Autoencoder

The following article introduces Autoencoders that operate on images. Nevertheless, many aspects described here also apply for Autoencoders that operate different types of data.

Autoencoders are Machine-Learning models that learn to replicate data that is provided as input in the output the generate. Accordingly, Autoencoders operate as copy machines. What makes an Autoencoder’s task both challenging and interesting is the fact that it has to deal with an information bottleneck. Data that passes through this bottleneck is of much lower dimension than that of the input and output data. In order to succeed in their data replication task, Autoencoders have to learn an effective abstraction of the data. This abstracting plays the role of an encoding of the data from which it can be faithfully reconstructed.

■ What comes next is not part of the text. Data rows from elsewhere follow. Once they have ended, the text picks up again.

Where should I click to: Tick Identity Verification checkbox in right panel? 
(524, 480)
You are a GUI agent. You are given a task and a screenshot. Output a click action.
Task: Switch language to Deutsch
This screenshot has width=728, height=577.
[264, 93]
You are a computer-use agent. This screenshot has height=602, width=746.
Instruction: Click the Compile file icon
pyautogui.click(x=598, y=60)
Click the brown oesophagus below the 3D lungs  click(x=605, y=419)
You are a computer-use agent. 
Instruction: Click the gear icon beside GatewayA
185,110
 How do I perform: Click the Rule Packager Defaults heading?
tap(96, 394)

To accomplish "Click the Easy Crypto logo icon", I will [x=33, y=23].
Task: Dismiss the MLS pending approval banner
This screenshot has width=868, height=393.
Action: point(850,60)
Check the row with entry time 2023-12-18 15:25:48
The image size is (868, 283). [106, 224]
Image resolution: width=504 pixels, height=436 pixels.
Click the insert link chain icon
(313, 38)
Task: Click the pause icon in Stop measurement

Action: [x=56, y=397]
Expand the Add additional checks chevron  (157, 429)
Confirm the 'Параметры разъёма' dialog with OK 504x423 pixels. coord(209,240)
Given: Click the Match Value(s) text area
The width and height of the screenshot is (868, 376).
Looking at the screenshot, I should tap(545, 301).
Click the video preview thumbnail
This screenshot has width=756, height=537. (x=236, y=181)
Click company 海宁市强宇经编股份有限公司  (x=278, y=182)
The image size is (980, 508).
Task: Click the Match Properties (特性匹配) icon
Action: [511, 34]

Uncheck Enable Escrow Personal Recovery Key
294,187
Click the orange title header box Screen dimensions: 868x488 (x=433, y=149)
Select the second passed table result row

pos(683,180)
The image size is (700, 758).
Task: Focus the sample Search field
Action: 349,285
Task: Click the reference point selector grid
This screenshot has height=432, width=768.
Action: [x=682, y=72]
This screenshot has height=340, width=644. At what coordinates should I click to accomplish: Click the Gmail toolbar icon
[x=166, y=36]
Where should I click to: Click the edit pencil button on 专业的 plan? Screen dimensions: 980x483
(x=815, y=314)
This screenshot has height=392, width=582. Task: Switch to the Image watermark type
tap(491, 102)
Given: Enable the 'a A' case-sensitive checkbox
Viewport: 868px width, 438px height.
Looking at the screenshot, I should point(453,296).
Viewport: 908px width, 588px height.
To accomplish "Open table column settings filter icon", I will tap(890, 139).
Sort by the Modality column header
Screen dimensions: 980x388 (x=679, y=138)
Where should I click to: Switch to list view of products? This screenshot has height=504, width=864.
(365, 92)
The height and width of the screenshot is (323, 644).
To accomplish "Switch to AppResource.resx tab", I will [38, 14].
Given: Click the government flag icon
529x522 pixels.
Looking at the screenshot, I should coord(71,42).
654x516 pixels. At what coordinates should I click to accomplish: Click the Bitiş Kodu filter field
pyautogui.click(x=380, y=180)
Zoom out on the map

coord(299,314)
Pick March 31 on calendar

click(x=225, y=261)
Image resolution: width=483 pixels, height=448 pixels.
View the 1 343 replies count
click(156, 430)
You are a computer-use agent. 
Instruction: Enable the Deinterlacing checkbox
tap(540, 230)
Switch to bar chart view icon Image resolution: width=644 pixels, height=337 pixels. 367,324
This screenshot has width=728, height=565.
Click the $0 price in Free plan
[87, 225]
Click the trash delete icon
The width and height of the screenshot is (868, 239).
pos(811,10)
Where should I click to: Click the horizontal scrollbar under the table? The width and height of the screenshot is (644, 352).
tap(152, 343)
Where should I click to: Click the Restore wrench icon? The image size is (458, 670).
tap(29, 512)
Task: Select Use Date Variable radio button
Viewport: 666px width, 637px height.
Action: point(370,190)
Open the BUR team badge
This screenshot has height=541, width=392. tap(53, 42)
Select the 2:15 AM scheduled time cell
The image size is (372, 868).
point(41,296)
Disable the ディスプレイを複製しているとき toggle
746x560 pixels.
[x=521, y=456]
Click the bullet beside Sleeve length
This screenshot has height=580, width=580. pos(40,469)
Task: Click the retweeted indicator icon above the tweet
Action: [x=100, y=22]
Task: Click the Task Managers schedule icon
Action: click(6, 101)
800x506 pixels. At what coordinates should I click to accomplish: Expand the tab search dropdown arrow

Bottleneck Layer in an Autoencoder. ©Hmrishav Bandyopadhyay

Autoencoders are the somewhat related to Generative Adversarial Networks. They are also frequently used for creating synthetic images. Autoencoders consist of two models, named Encoder and Decoder. The Decoder plays the same role as a Generator in a GAN. The Decoder takes as input a low dimensional vector and generates a synthetic image from it. Contrary to a GAN, this vector does not contain random values. Instead, it is generated by the Encoder. The Encoder takes an image from a dataset and generates a latent vector that represents the image’s encoding. This vector is then passed as input to the Decoder which generates a synthetic replica of the original image.

Data Processing Pipeline of an Autoencoder that Operates on Images. From left to right: an original image is passed as input into the Encoder with generates an encoding of the image. The encoding is passed through the decoder which generates a synthetic image as output. ©Hmrishav Bandyopadhyay

The Encoder and Decoder parts of an Autoencoder are implemented as neural networks. In the case of Autoencoders that operate on images, these networks are convolutional neural networks.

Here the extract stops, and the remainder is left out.